Thursday, April 18, 2013

Improving the Effectiveness of Knights in Dungeon Fantasy

Improving the Effectiveness of Knights in Dungeon Fantasy

Knights are already a very effective template at what they do, but they do have some weaknesses. There are a few tweaks that can be made to the template or to the game rules to make them slightly more effective.

Getting Rid of Connoisseur

Knights have to take Connoisseur (Weapons), even though there's no canonical use for it in DF: Dungeons. Superior weapons are identified by an Armory (Melee Weapons) roll. Replacing Connoisseur (Weapons) with Armory (Melee Weapons) is a simple fix that gives knight a little more utility in identifying and repairing weapons and armor.

Improving Born War Leader

Knights' mandatory Born War Leader Talent covers only 5 skills, 2 of which aren't normally used in Dungeon Fantasy. It's actually not a very good Talent. A simple fix would be to add Intimidation to the list of covered skills, giving knights an Influence skill they can use at some level of skill. Since Intimidation is already useful for forcing foes away (DF2 p 12), this is reasonable and appropriate.

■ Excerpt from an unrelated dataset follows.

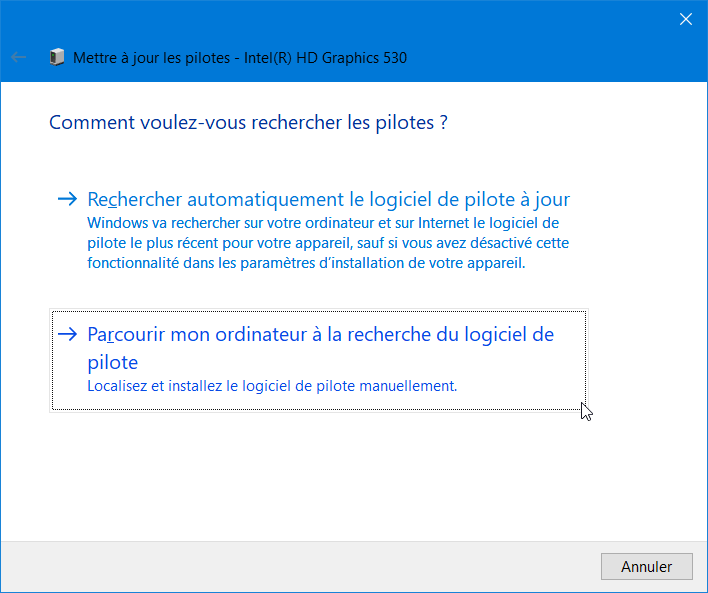Viewport: 708px width, 593px height.
Task: Click the device icon beside the dialog title
Action: point(57,57)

Other skills could reasonably be added to Born War Leader. Adding Armory dilutes the concept of the talent somewhat, but it adds to knights' out of combat utility. Heraldry is a more appropriate addition, and lets knights identify organized foes like bandits and orc tribes. An unconventional option would be to add Kiai to both the talent and the knights' background skill list, letting Born War Leader act as the appropriate background advantage. Using Kiai to represent a powerful battle cry is a canonical option for Medieval European knights, so this isn't as strange as it sounds, and knights tend to be good at Kiai due to their high HT.

Wildcard Knight!

Knight! is already an excellent wildcard skill, but there are some changes that can be made to it to better encompass the knight concept. The obvious options are to add some or all of Knights' primary skills to the wildcard skill.

Adding simple unarmed combat skills, like Wrestling, Brawling, and Boxing seems like it would overlap with the Martial Artist, but it doesn't really. Knights are still going to focus on heavy armed and armored combat, though they would have better options for dealing with threats when unarmed. Martial Artists would still be better, with a better base skillset (Judo and Karate) and Trained by a Master giving them improved Rapid Strikes and repeated parries.

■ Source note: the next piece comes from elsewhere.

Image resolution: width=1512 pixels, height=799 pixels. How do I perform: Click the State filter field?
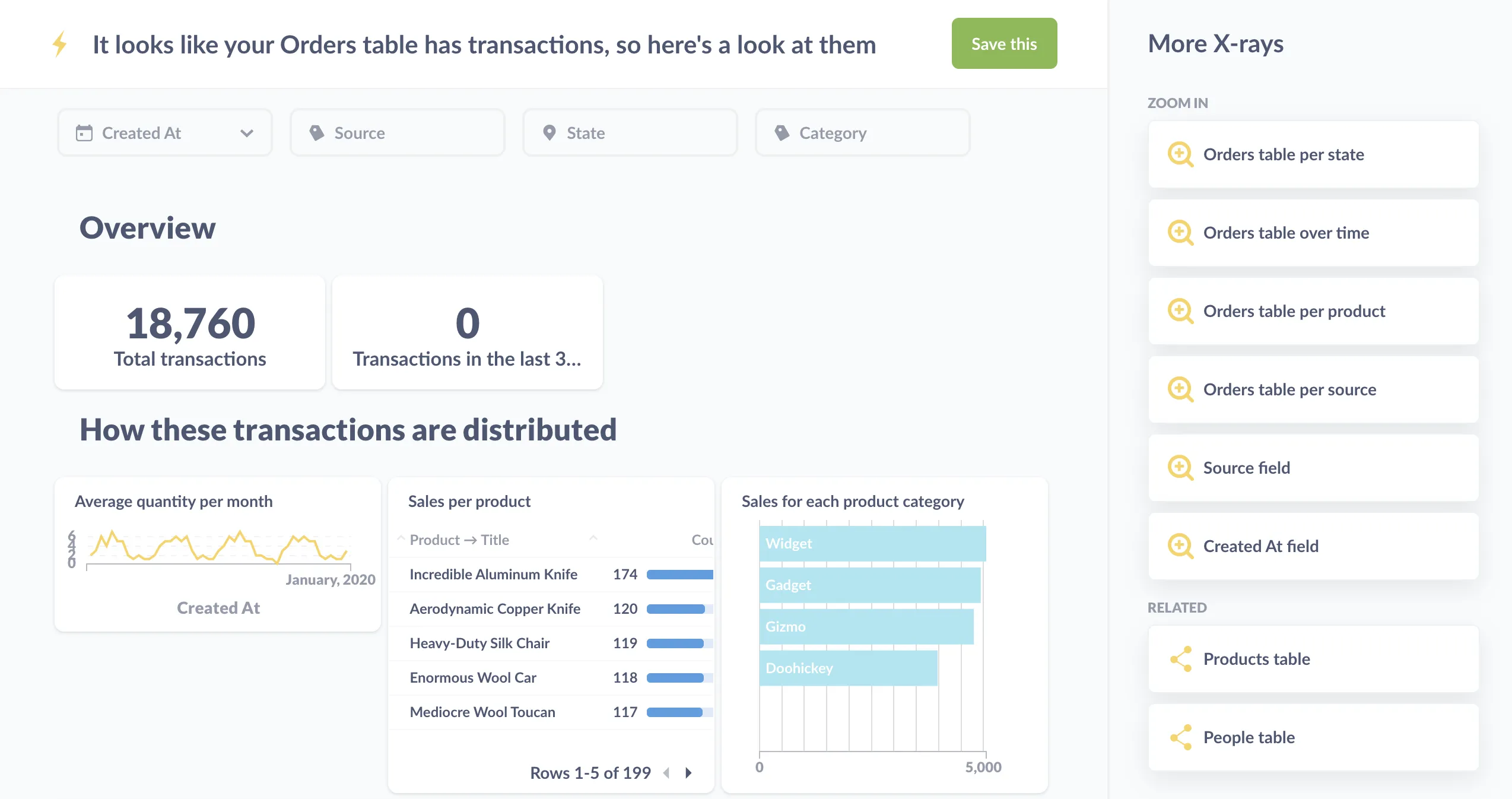tap(630, 133)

Another option would be to let Knight! substitute for all heavy thrown weapon skills, Crossbow, Sling, and Bow. Again, at first glance this is niche invasion into Scout, but I don't think it would work that way in practice. Heroic Archer defines Scouts, and can't be replaced merely by a high level skill. However, adding missile and thrown attacks to Knight! does mean that more people in the delving band can contribute in ranged combat with a reasonable degree of accuracy.

Finally, adding Knife to Knight! saves Knights to save 1 point. Given the general uselessness of knives in almost all dungeon fantasy situations, this is not likely to overlap with Thieves much at all.


  1. Do you use the wildcard skills when you play DF, Mark? From either side of the screen, I mean.

    I'm generally averse to them, preferring to keep skills as finely grained as possible, but am starting to come around to them in a more "like skills" sense than in an "archetype" sense of their use.

  2. I use wildcard skills both for my own character in Nate's online game ( and for the DF game I run locally.

    I have mixed feelings about them. Some I really like, such as Knight!, since it simplifies the creation of multi-weapon fighter types. Similarly with Thief! and Bard! and to a certain extent Cleric!. I'm less fond of Wizard! and Scout!, at least from a GM's viewpoint, after having been burnt by Kevin rolling Scout! for Survival in any and all circumstances ("Scout! for surviving on the molten lava plains of the Abyss. Scout! for surviving in the endless ocean of the Elemental Plane of Water. Scout! for..."). Though as a player, I really like being able to say "Hidden Lore for Wizard! or Cleric! is 14, what do I know?" It may be too fine a distinction about stuff I don't care about.

    They're also very useful for beginners and rule dilettantes. If you're a thief with Thief!, you don't have to remember to buy Filch or Traps or Climbing or Hold-Out or Smuggling. You just roll Thief! when you want to do stuff that thieves do. Since my F2F group rotates between 3-4 system and not everyone is a GURPS fanatic, simplifying the rules is a good thing.